The self-help guru Louise Hay extolled the virtues of positive thinking in her book, You Can Heal Your Life, which has sold 35 million copies worldwide over the past 20 years. Some small studies have suggested a benefit.
But the latest study, published in the journal Cancer, provides strong evidence that while it may be good advice to remain as upbeat as possible the cancer doesn’t take any notice.
James Coyne, of the University of Pennsylvania, said that previous studies used patients with many different diseases, small sample sizes and an inadequate number of deaths to be conclusive. Instead, he used data from two studies of patients with head and neck cancer to examine whether emotional wellbeing at the time the study started had any effect on survival. His sample consisted of 1,093 patients who completed a quality-of-life questionnaire during treatment.
This included an emotional wellbeing (EWB) scale, which was calculated by asking participants how closely various statements such as “I feel sad” and “I am losing hope in my fight against my illness” reflected their own personal feelings. The higher the score on the EWB scale, the more emotional wellbeing and the less depression.
Over the course of the study, 646 of the patients died. The analysis showed that emotional status was not linked to survival. The team concludes that emotional status “neither directly affected progression or death, nor functioned as a lurking variable”.
The study is one of the largest of its type because it involved so many deaths, but its conclusions are no different from an earlier analysis of the literature by Dr Coyne and two colleagues, Stephen Palmer, of the University of Pennsylvania, and Michael Stefanek, of the American Cancer Society.
They looked at studies that had been done and concluded, in Psychological Bulletin, that there was no credible evidence that patients’ participation in psychotherapy or support groups prolonged their lives. Dr Coyne said: “The hope that we can fight cancer by influencing emotional states appears to have been misplaced. If patients want psychotherapy or to be in a support group they should be given the opportunity. There can be lots of emotional and social benefits. But they should not seek such experiences solely on the expectation that they are extending their lives.”
Dr Coyne was not optimistic that entrenched public attitudes would be quickly changed. Media stories about celebrities with cancer almost invariably report that they are planning to “fight” their cancer, presenting the issue as a battle between the determination of the patient and the inexorable advance of the disease.
Kylie Minogue, whose breast cancer was diagnosed on the eve of a tour in the summer of 2005, said that she always tried to retain a positive attitude. In an interview last year after a tumour had been removed in a partial mastectomy, she said: “Always one to rise to the challenge, I thought, ‘Okay, okay, you’ve got to fight it. Even the smallest thing makes a difference. I love to say, you can get through it’.”

______________________________

■ WHAT YOU ARE ASKED TO DO: Rewrite the part of the text on positive thinking and cancer starting at "James Coyne, of" and ending at "questionnaire during treatment.", changing "quality-of-life questionnaire" to "wellbeing survey".

(Dataset entries)
______________________________

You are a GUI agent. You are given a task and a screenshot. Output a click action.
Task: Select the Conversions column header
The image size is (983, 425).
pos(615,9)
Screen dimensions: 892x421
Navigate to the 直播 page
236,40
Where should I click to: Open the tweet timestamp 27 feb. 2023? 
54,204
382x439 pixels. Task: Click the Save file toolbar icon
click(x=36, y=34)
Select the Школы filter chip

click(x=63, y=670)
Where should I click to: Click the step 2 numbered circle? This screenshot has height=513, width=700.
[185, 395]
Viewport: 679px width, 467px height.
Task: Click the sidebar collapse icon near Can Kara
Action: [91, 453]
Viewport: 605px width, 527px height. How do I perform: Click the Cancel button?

______________________________

■ TASK OUTPUT:
James Coyne, of the University of Pennsylvania, said that previous studies used patients with many different diseases, small sample sizes and an inadequate number of deaths to be conclusive. Instead, he used data from two studies of patients with head and neck cancer to examine whether emotional wellbeing at the time the study started had any effect on survival. His sample consisted of 1,093 patients who completed a wellbeing survey during treatment.